Rotor structure of asymmetric few-rare-earth-mixed permanent magnet motor

Abstract

The invention discloses a rotor structure of an asymmetric few-rare-earth-mixed permanent magnet motor. According to the rotor structure, a plurality of rectangular grooves are formed in a rotor in the vertical circumferential direction and are divided into an upper layer and a lower layer; magnetic tapes are formed between the upper layer and the lower layer; rectangular ferrite is embedded in each rectangular groove; symmetrical ox-horn-shaped grooves are formed in the left sides and the right sides of the bottom parts of the upper rectangular grooves and the upper parts of the lower rectangular grooves; convex grooves are formed in the positions, close to a rotating shaft, of the lower layer of the rectangular grooves; rectangular magnetic isolation grooves perpendicular to the axis direction of the rotor are formed in the bottoms of the rectangular grooves; rectangular magnetic isolation grooves and T-shaped magnetic isolation grooves are formed at the joints between the upper layer of the rectangular grooves and air gaps at intervals; V-shaped grooves are symmetrically formed in the left sides and the right sides of the T-shaped magnetic isolation grooves; linear grooves communicated with the rectangular grooves are formed in the left sides of the rectangular grooves; and neodymium-iron-boron permanent magnets are embedded in the sides, close to the ferrite, of the V-shaped grooves and the linear grooves.

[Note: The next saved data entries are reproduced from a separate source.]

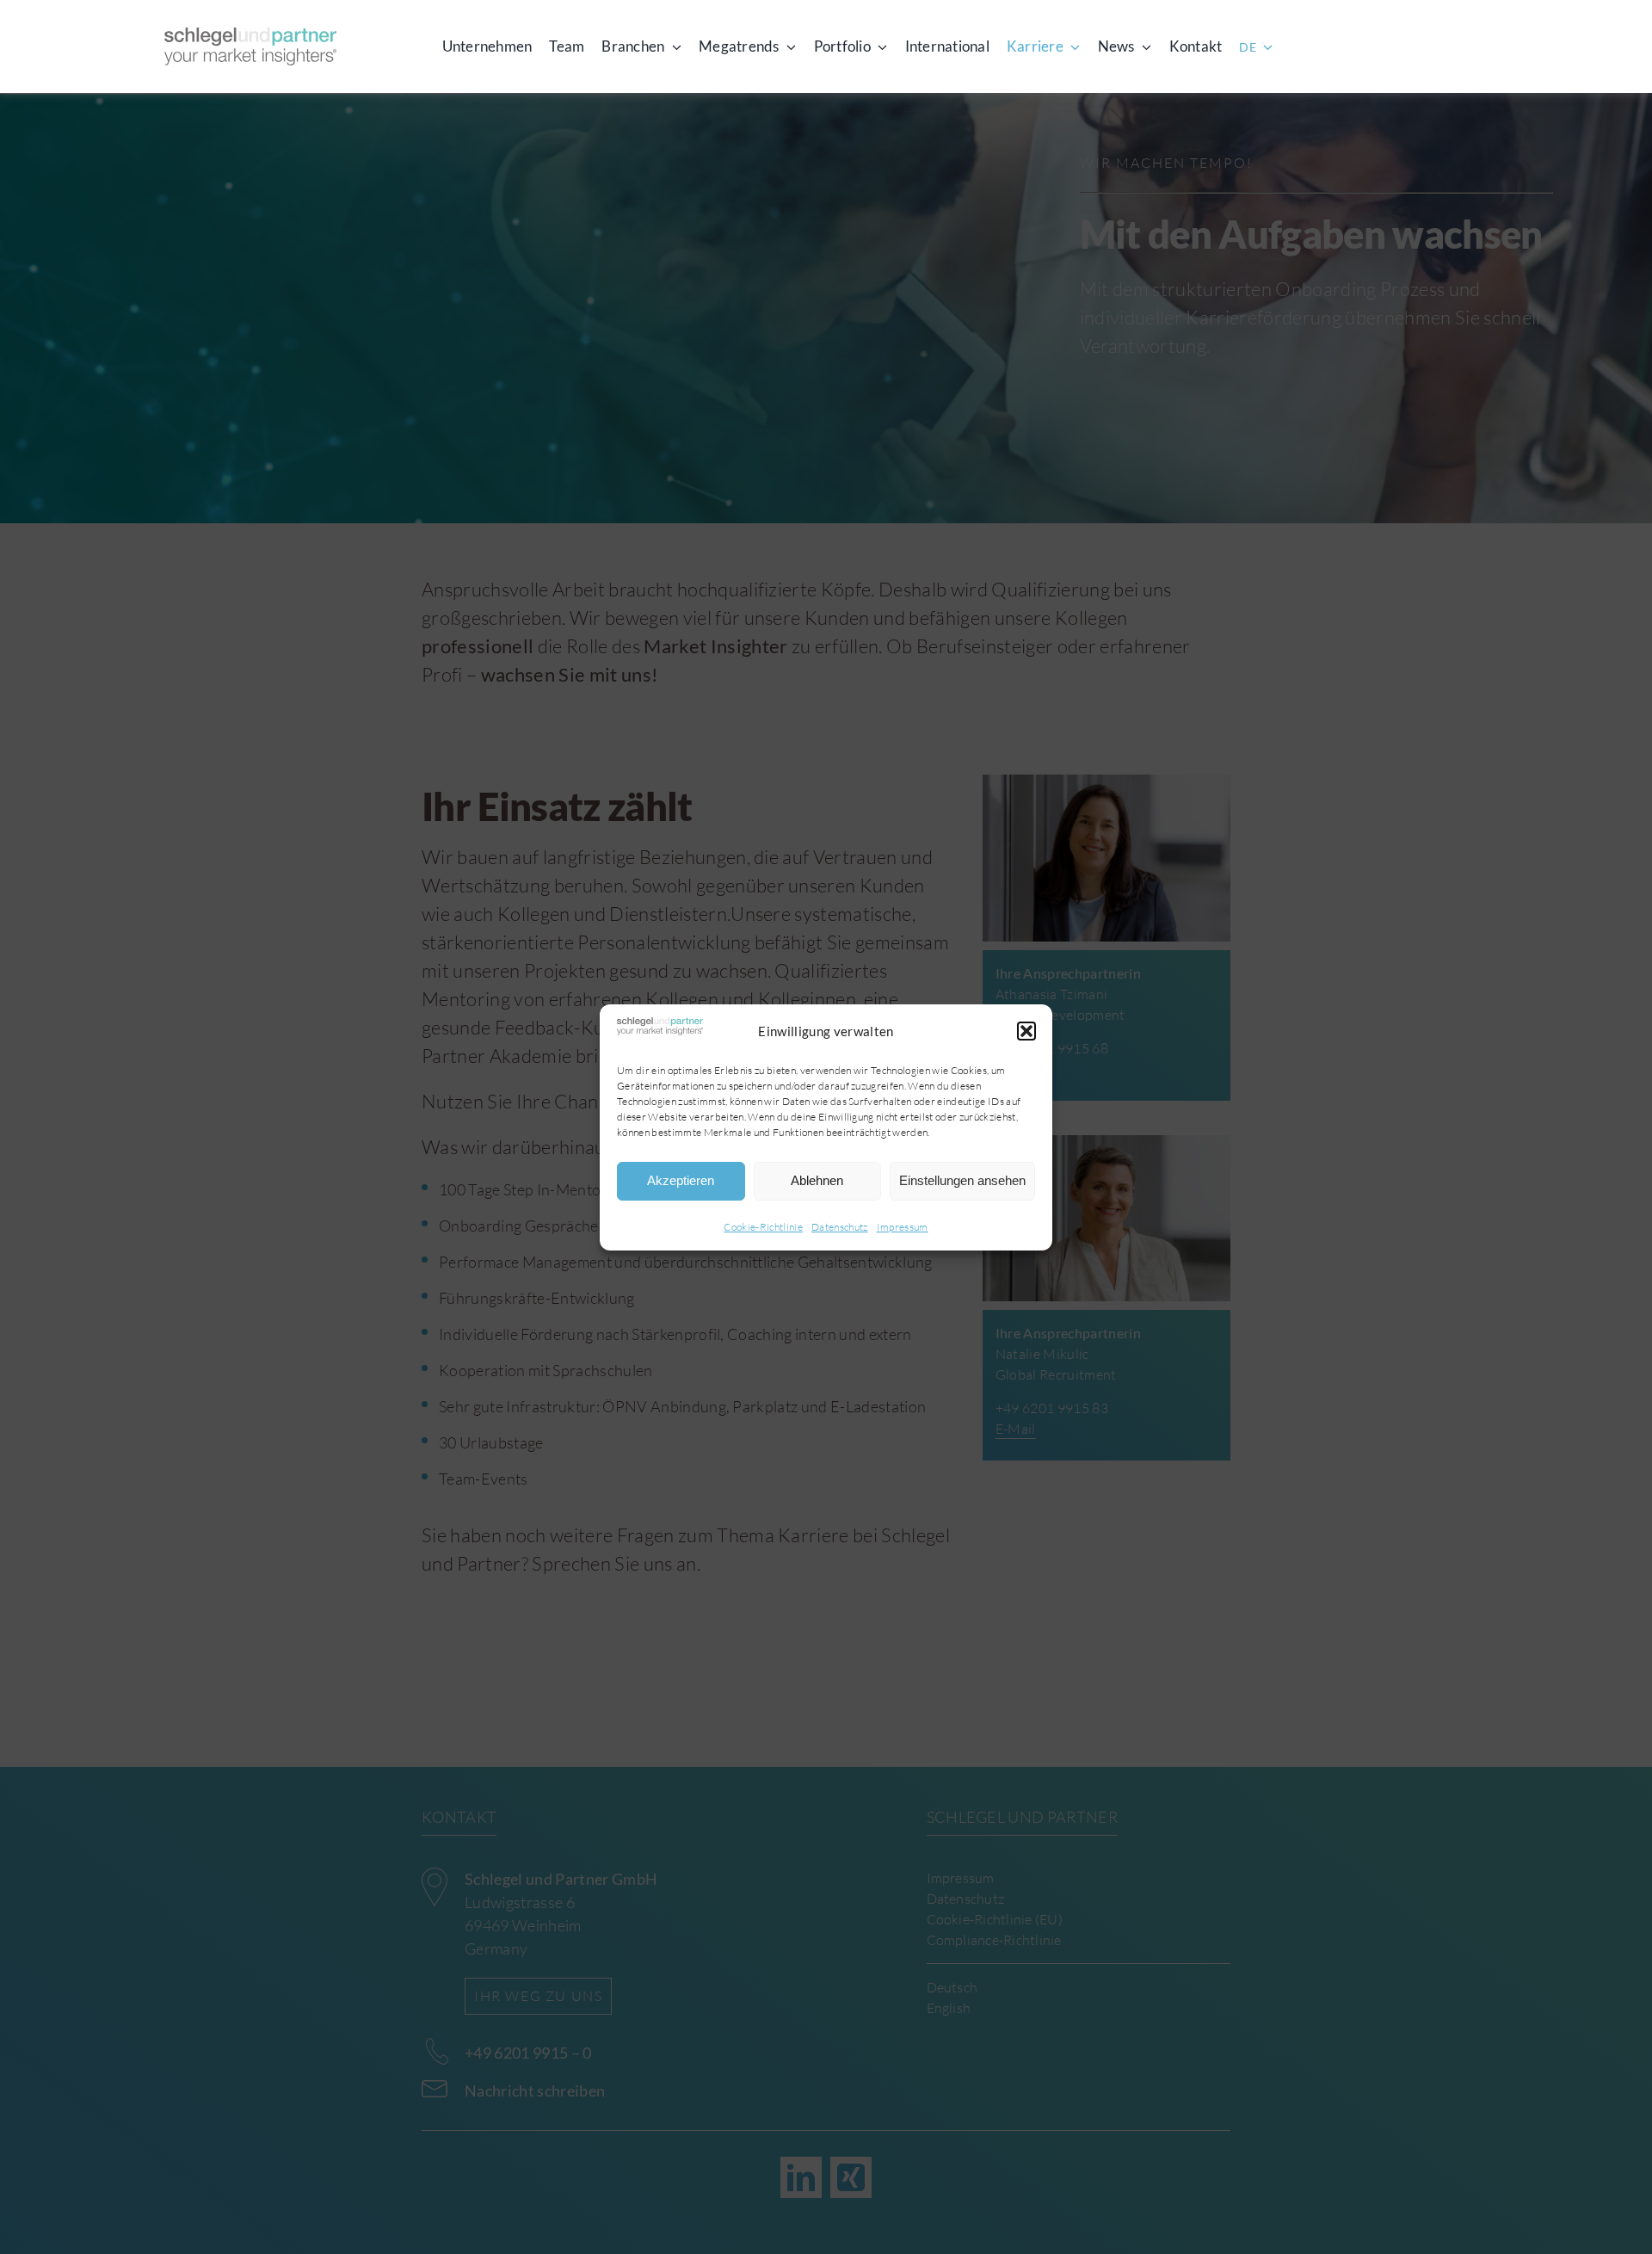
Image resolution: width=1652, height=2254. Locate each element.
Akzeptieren (680, 1180)
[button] (1026, 1031)
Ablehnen (817, 1180)
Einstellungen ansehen (962, 1180)
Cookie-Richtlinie (763, 1226)
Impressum (902, 1226)
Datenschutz (839, 1226)
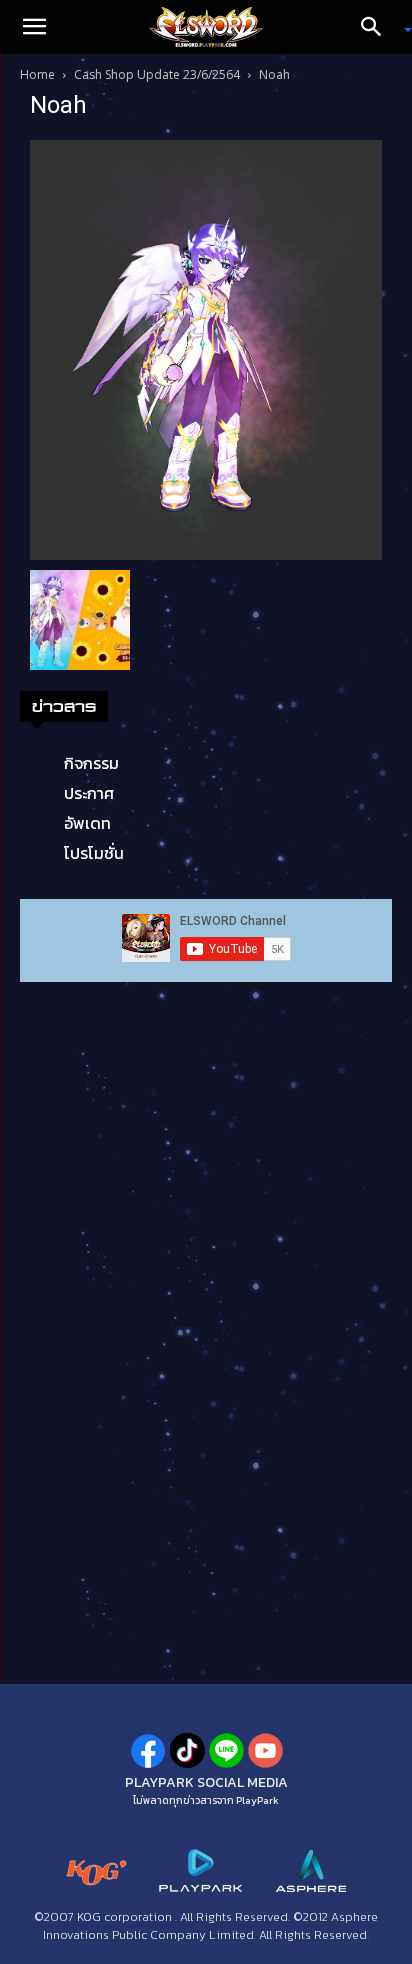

According to the rotor structure, the material cost of the permanent magnet motor is lowered, the torque characteristics are improved, the iron core and eddy currentloss are reduced, and the efficiency of the motor is improved.

Description

technical field [0001] The invention relates to a rotor structure of a permanent magnet motor, in particular to a rotor structure of an asymmetric mixed rare earth permanent magnet motor, belonging to the technical field of motors. Background technique [0002] Rare earth materials are widely used in industrial production such as motors. However, as non-renewable resources, rare earths have an unstable supply all year round, and their prices fluctuate greatly, which even triggers a rare earth crisis. Therefore, ferrite, which is cheap and easy to obtain raw materials, is used in motors instead of rare earth permanent magnets, which can alleviate the rare earth crisis. Since the magnetic properties of ferrite are much lower than that of rare earth materials, such as NdFeB, it is important to keep the motor performance such as output capacity unchanged through reasonable rotor design. The present invention aims at the above problems, and through the asymmetrical design of the...

AI Technical Summary

Problems solved by technology

Because the magnetic permeability of the iron core material is higher than that of air, the built-in permanent magnet will have a self-leakage phenomenon, the amplitude of the air-gap magnetic base wave will decrease, and the output capacity of the motor will decrease.

At the same time, due to the low coercive force and remanent magnetism of ferrite, irreversible demagnetization is very easy to occur under the action of armature reaction.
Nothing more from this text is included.